Tumor necrosis factor-alpha inhibitors are among the new class of drugs that offer new options for psoriasis control. In addition to serving as a key mediator in psoriasis, elevated tumor necrosis factor-alpha levels have also been observed in patients with congestive heart failure, and clinical trials have been performed to examine the effects of tumor necrosis factor-alpha inhibitors, such as etanercept and infliximab, in such a population. Two large-scale trials examining the effects of etanercept in more than 2000 patients with heart failure did not indicate any increased risk of mortality or morbidity, and no US Food and Drug Administration warning has been issued regarding the use of etanercept in such a patient population. On the other hand, a study with infliximab showed significantly increased deaths, hospitalizations, and morbidity. Thus, infliximab>5 mg/kg is now contraindicated in patients with moderate-to-severe congestive heart failure (New York Heart Association functional class III/IV). If infliximab must be used, it should not exceed 5 mg/kg, and patients must be followed closely.

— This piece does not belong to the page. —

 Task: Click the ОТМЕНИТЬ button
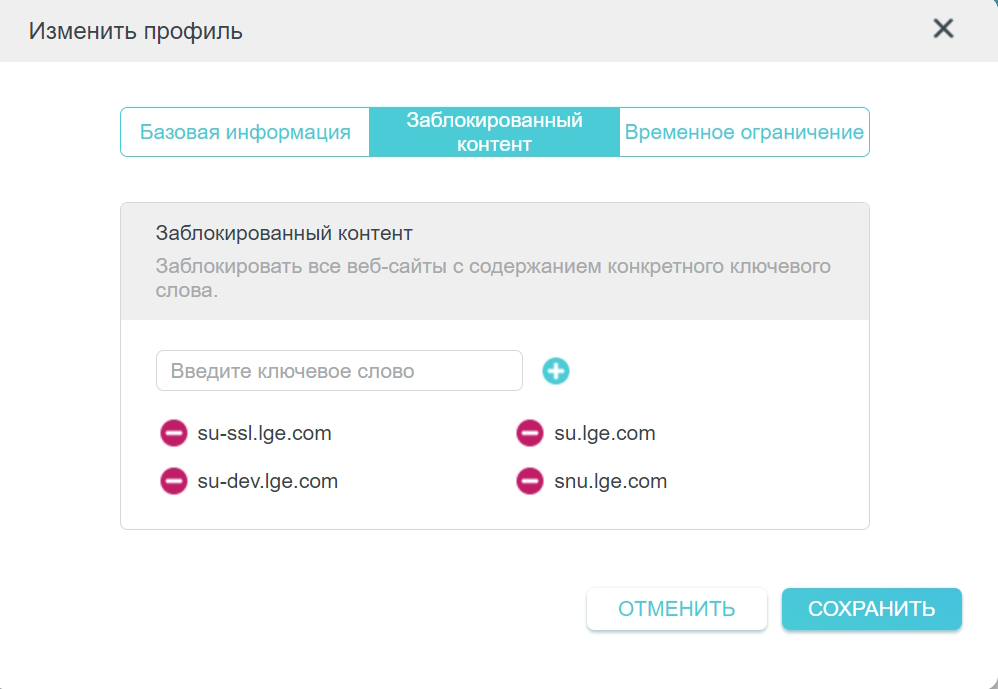(x=676, y=609)
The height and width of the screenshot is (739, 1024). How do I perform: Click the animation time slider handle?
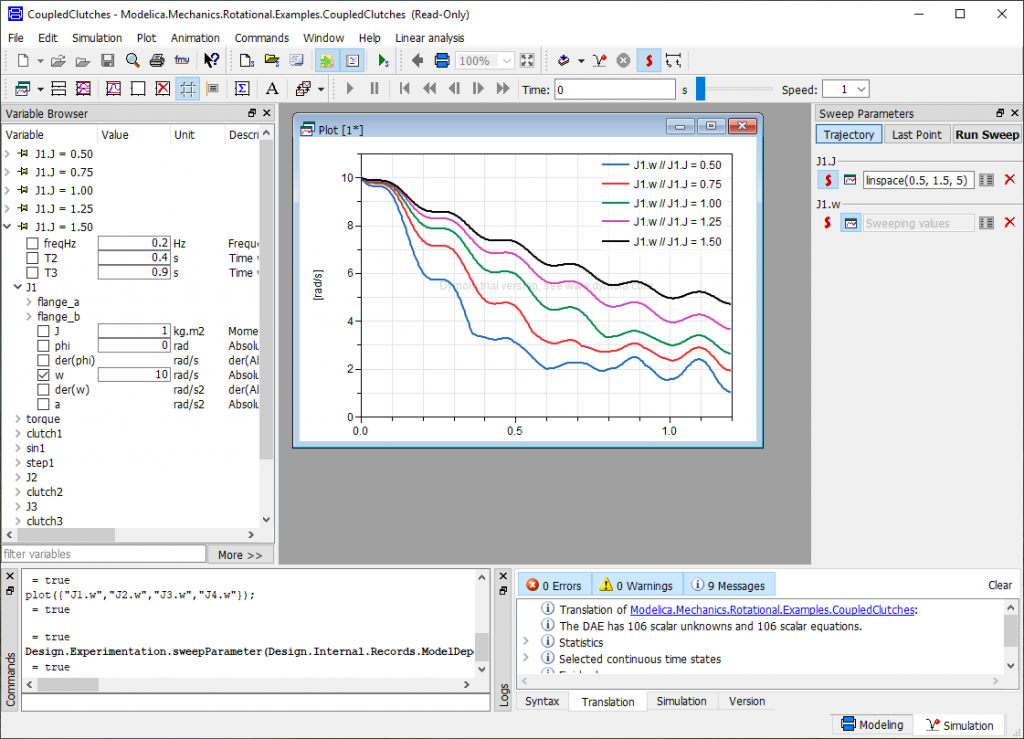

肿瘤坏死因子-α抑制剂是为银屑病控制提供新选择的新型药物之一。除了作为银屑病的关键介质外,在充血性心力衰竭患者中也观察到肿瘤坏死因子-α水平升高,并且已经进行了临床试验来研究肿瘤坏死因子-α抑制剂(如依那西普和英夫利昔单抗)在这类人群中的作用。两项针对2000多名心力衰竭患者研究依那西普作用的大规模试验并未表明死亡率或发病率有任何增加的风险,并且美国食品药品监督管理局未就依那西普在此类患者人群中的使用发布警告。另一方面,一项关于英夫利昔单抗的研究显示死亡、住院和发病率显著增加。因此,英夫利昔单抗>5mg/kg目前在中重度充血性心力衰竭(纽约心脏协会功能分级III/IV级)患者中禁用。如果必须使用英夫利昔单抗,其剂量不应超过5mg/kg,并且必须密切随访患者。